Son yıllarda artan Çin-Amerika Birleşik Devletleri (ABD) rekabeti, uluslararası ilişkileri yeni bir dönüşüme zorlayacak en önemli jeopolitik çekişme olarak dikkat çekmektedir. Çin’in Şi Cinping yönetimiyle başlayan daha fazla güç ve hak talebi, ABD’nin bölgeye yönelmesine ve yeni stratejiler benimsemesine neden olmuştur. Barack Obama döneminde başlatılan Hint-Pasifik bölgesine yönelik diplomatik ve ekonomik açılım, Donald Trump döneminde güvenlik boyutuna evrilmiştir. Özellikle de Trump’ın Çin’e karşı sert söylemleri ve güvenlik boyutlu bakışı, uluslararası ilişkilerin yönünü bu coğrafyaya çevirmesine neden olmuş ve yoğun bir şekilde “Çin tehdidi” vurgusunun yapılmasını sağlamıştır. Trump’ın ardından yönetime gelen Joe Biden ise seleflerinin bölgeye yöneliş stratejisini devam ettirmekte ve her iki başkanın izlediği stratejiyi birleştirerek “ekonomik-diplomatik-güvenlik” alanında bir strateji uygulamaktadır.
Bilindiği üzere Çin’in çevrelenmesi ve ABD’nin bölgeye yönelik attığı adımlar, bir süredir “Özgür ve Açık Hint-Pasifik” kavramıyla özdeşleşmiş durumdadır.

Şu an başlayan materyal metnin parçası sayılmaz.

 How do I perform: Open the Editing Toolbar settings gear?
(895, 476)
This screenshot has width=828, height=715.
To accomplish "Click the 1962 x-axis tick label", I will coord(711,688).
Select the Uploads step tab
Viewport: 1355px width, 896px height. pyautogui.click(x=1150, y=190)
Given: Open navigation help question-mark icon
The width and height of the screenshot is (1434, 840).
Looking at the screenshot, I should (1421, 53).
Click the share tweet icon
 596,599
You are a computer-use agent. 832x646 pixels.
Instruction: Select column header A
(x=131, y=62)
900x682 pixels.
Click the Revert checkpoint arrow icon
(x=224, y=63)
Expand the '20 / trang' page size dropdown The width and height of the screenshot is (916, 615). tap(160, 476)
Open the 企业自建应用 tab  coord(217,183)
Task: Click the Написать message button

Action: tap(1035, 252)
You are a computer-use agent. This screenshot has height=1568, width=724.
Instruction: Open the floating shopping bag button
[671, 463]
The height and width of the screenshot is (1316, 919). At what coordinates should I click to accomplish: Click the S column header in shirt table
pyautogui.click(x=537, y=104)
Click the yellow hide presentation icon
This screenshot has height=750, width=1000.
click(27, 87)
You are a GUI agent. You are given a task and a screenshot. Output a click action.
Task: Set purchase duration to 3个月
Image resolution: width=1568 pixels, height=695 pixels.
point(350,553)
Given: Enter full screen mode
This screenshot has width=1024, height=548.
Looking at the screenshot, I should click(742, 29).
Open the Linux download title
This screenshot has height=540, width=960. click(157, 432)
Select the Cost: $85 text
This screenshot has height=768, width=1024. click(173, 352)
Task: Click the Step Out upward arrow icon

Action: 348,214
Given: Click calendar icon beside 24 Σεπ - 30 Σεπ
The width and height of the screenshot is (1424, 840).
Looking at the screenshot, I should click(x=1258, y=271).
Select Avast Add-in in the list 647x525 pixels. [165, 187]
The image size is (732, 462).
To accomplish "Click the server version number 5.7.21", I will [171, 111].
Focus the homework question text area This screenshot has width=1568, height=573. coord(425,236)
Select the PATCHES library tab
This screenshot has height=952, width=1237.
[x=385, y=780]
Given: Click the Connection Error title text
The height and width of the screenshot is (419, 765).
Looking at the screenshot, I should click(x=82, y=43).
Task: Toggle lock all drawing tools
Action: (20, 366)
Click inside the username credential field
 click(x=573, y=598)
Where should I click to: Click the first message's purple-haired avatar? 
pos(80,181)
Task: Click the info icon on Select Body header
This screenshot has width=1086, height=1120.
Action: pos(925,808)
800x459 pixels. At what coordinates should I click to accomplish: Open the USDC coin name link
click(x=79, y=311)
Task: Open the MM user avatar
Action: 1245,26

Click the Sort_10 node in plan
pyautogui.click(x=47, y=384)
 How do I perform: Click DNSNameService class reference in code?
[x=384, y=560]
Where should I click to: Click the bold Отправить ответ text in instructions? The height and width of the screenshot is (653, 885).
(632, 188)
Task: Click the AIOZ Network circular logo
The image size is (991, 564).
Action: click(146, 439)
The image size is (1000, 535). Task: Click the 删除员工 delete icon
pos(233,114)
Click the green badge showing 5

Nitekim ilk kez Trump yönetimince açıklanan Hint-Pasifik Strateji belgesi, ABD’nin müttefikleriyle birlikte Pekin’e bakış açısını yansıtan bir rapor olarak değerlendirilmiştir. Bu sebeple Biden yönetiminin açıklayacağı Hint-Pasifik Stratejisi, geleceğe yönelik atılacak adımları göstermesi bakımından uzun süredir beklenmekteydi. Bu kapsamda Biden yönetimi, 11 Şubat 2022 tarihinde beklenen Hint-Pasifik raporunu açıklamıştır.[1]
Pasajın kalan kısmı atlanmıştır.